=== Activity ===
Reproduce nothing but the lines from the one containing "The width and height of the screenshot is (450, 493)." to the end of the records below, each exactly as written.

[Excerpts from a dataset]
-.-.-
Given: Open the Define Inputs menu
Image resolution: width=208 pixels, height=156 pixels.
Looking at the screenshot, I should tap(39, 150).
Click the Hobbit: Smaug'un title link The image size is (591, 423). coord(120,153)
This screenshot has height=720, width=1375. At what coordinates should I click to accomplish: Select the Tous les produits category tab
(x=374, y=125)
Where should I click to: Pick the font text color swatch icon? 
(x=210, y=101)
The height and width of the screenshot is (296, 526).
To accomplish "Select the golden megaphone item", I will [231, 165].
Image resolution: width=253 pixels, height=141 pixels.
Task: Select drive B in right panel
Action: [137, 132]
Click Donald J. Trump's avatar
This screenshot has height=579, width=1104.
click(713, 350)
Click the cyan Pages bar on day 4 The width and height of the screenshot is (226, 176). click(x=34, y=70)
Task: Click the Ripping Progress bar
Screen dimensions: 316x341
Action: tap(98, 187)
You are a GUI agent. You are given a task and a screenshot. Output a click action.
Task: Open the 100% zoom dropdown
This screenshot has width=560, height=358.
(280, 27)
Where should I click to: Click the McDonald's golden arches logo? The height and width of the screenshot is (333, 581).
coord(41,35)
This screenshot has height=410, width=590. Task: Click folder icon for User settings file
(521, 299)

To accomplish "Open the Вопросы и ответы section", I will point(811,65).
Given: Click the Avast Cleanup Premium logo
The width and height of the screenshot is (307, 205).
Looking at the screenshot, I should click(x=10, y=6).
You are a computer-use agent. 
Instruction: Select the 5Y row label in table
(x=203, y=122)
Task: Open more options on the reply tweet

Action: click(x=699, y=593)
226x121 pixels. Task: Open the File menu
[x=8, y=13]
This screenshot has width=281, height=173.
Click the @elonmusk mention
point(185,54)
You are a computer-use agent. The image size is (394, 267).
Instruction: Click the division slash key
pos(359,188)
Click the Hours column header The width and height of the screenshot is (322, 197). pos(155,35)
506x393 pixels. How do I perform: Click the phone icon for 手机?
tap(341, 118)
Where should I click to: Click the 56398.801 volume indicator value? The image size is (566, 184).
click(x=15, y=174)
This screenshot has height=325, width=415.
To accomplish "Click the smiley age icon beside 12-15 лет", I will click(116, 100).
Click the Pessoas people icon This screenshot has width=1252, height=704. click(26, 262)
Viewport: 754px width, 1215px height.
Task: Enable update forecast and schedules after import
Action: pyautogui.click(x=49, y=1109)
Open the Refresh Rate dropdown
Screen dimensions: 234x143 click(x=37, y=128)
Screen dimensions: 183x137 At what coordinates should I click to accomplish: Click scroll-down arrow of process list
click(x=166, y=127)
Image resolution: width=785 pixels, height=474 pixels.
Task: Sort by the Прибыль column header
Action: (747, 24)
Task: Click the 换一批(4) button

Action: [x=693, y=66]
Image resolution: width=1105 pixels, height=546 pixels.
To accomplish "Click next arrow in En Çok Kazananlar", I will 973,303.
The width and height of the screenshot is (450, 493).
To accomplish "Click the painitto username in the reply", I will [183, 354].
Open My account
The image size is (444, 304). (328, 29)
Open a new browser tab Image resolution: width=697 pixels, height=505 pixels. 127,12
-.-.-
=== Answer box ===
The width and height of the screenshot is (450, 493).
To accomplish "Click the painitto username in the reply", I will [183, 354].
Open My account
The image size is (444, 304). (328, 29)
Open a new browser tab Image resolution: width=697 pixels, height=505 pixels. 127,12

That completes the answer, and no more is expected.